National Laboratory of Biomacromolecules, Institute of Biophysics, Chinese Academy of Sciences, 15 Datun Road, Chaoyang District, 100101, Beijing, China,
World J Microbiol Biotechnol. 2010 Jul;26(7):1323-9. doi: 10.1007/s11274-009-0305-y. Epub 2010 Jan 8.
A simple and general method for disrupting chromosomal genes and introducing insertions is described. This procedure involves eliminating wild-type bacterial genes and introducing mutant alleles or other insertions at the original locus of the wild-type gene. To demonstrate the utility of this approach, the tig gene of Escherichia coli was replaced by homologous recombination with a cassette containing the chloramphenicol resistance gene and the sacB gene. The cassette was then removed and the tig mutant alleles were moved into the native tig location. Sequencing and Western blotting results demonstrated that insertions or deletions can be introduced precisely in E. coli using our approach. Our system does not require extra in vitro manipulations such as restriction digestion or ligation, and does not require use of specific plasmids or strains which are used to prevent false positive transformants caused by template plasmid transformation. This technique can be used widely in bacterial genome analysis.

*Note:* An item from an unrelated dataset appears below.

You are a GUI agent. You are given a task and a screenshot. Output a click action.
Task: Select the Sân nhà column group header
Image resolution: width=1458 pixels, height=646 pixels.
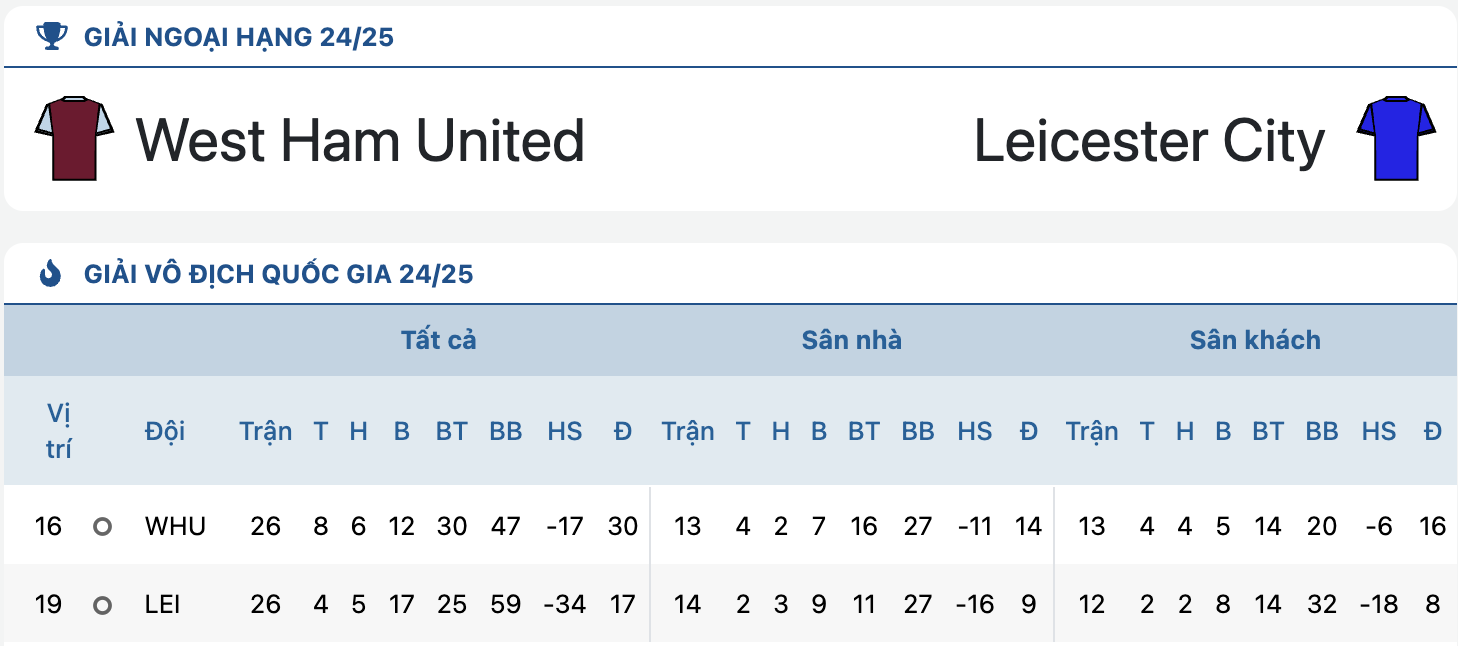[x=852, y=340]
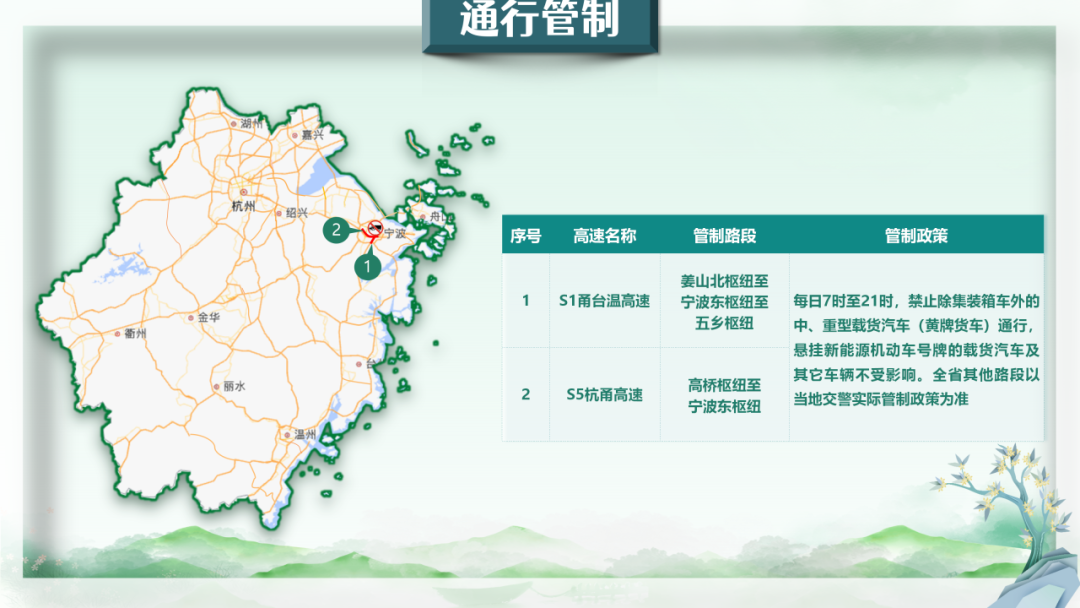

描述了一种简单而通用的破坏染色体基因并引入插入的方法。该方法涉及消除野生型细菌基因,并在野生型基因的原始基因座处引入突变等位基因或其他插入物。为了证明该方法的实用性,用含有氯霉素抗性基因和 sacB 基因的盒通过同源重组替换了大肠杆菌中的 tig 基因。然后去除盒,并将 tig 突变等位基因转移到天然 tig 位置。测序和 Western blot 结果表明,我们的方法可以在大肠杆菌中精确引入插入或缺失。我们的系统不需要额外的体外操作,如限制消化或连接,也不需要使用特定的质粒或菌株,这些质粒或菌株用于防止由于模板质粒转化而导致的假阳性转化体。该技术可广泛用于细菌基因组分析。